Era 0h19m quando o apito do árbitro informou que a Libertadores de 2013 seria decidida nos pênaltis. Victor parou por um segundo e começou a caminhar lentamente, como se entrar para a história do Clube Atlético Mineiro fosse algo já escrito, apenas um papel que ele teria que cumprir. Puro disfarce. Internamente, o goleiro vivia a maior aflição de sua vida.

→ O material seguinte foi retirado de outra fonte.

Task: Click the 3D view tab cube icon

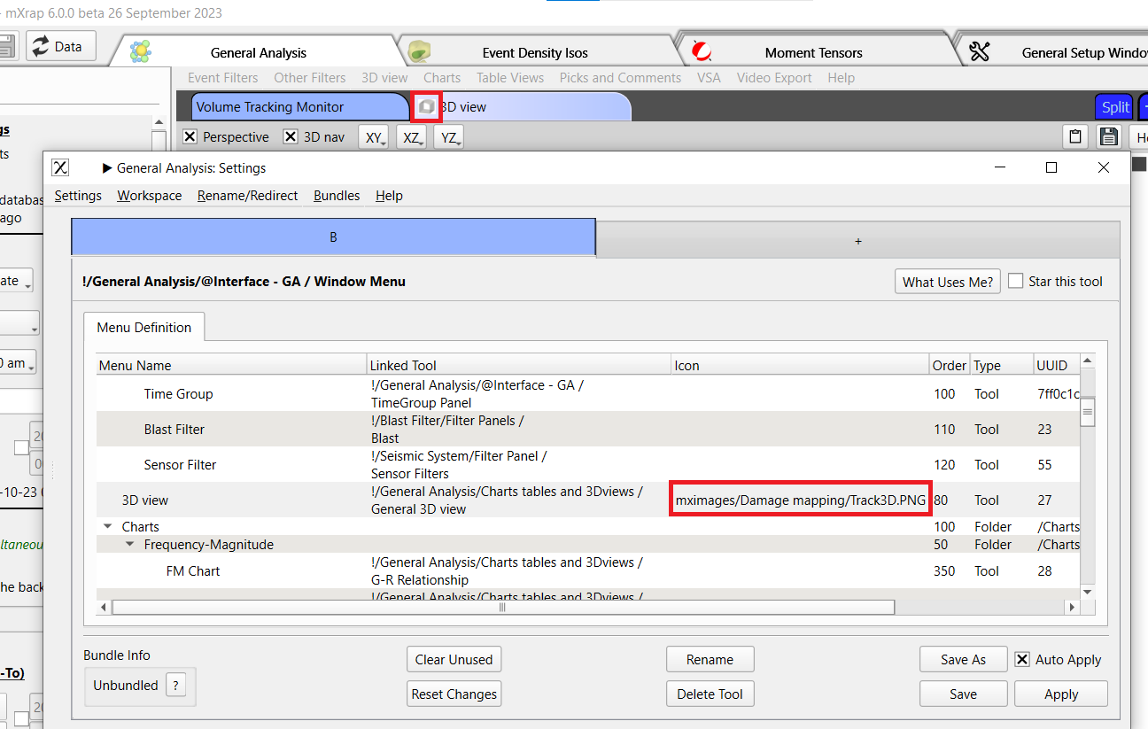Action: click(427, 106)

Victor, Victor, Victor. São Victor dos Milagres, como diziam algumas bandeiras espalhadas por Belo Horizonte antes do jogo. Dos milagres contra o Tijuana. Dos milagres contra o Newell's. Dos milagres contra o Olimpia. Veja só: ali nas arquibancadas, atrás do gol, torcedores rezaram um "Pai Nosso" antes de começarem as cobranças.

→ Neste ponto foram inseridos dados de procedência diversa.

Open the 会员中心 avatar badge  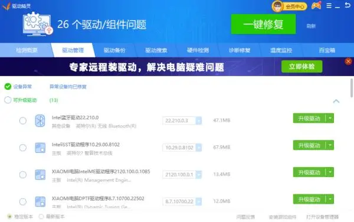tap(289, 6)
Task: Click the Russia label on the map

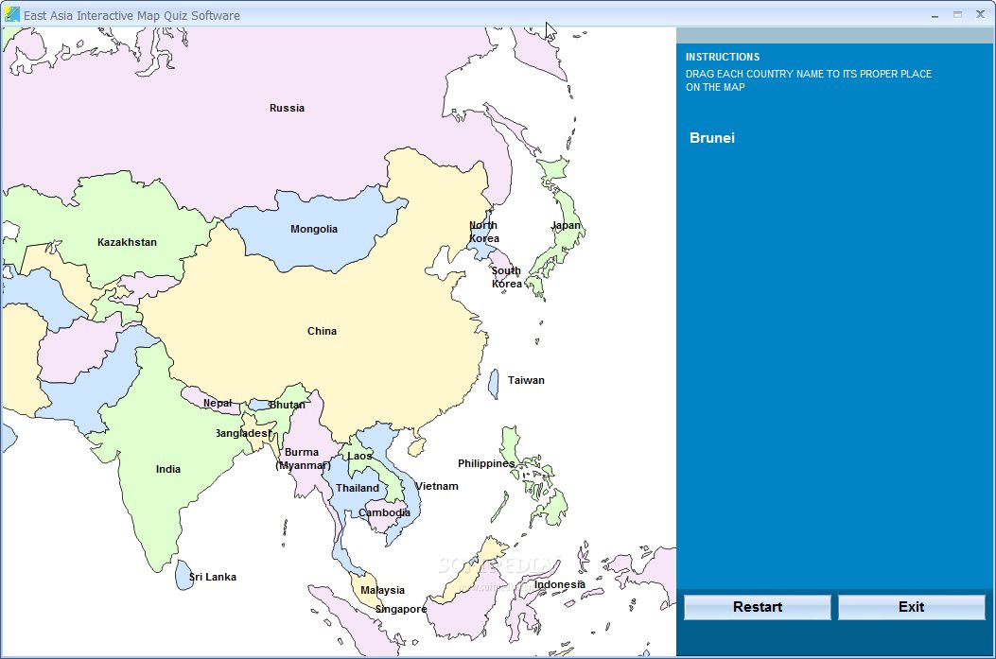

Ao se posicionar para tentar evitar o primeiro chute dos paraguaios, de Miranda, o goleiro colocou pouco além da linha um pequeno crucifixo, entregue a ele por um roupeiro do Galo, que o havia recebido de um torcedor. Victor, compenetrado, mergulhado nele mesmo, mal celebrou quando defendeu o chute. Fechou a mão e fez um gesto discreto.

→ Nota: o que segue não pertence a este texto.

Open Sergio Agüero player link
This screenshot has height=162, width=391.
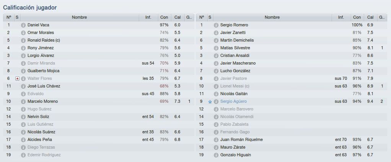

Lá foi Martín Silva, o goleiro do Olimpia. Pegou o crucifixo de Victor e o tirou do gol. O atleticano olhou nos olhos dele. Encarou-o por uns cinco segundos. Parecia querer esgoelá-lo. E assim se iniciou um ritual: Victor colocava o crucifixo no gol, Silva tirava; Victor recolocava, Silva tirava de novo.

O santo atleticano foi mais forte. Alecsandro bateu bem e fez uma louvação à torcida. Ferreyra bateu na sequência: quase! A bola passou sob Victor, a ponto de arrancar os cabelos, tamanha a revolta por não ter pego a bola. Não teve problema: Guilherme, Jô e Leonardo Silva (que partida, Leonardo Silva!) fizeram. E Gimenez errou.

Toda a população não-atleticana do planeta jamais entenderá o que significou aquele momento, aquele pequeno corte no tempo, em que o chute de Gimenez acertou o travessão de Victor. É como se mais de 100 anos de vida explodissem em um único instante, num piscar de olhos. De olhos encharcados.

Victor foi erguido aos céus. E chorou. Chorou como os torcedores que, nas arquibancadas, ali pertinho dele, não conseguiam mais cantar nada. Só derramavam as lágrimas de quem sempre acreditou. E de quem, depois deste 24 de julho de 2013, jamais deixará de acreditar.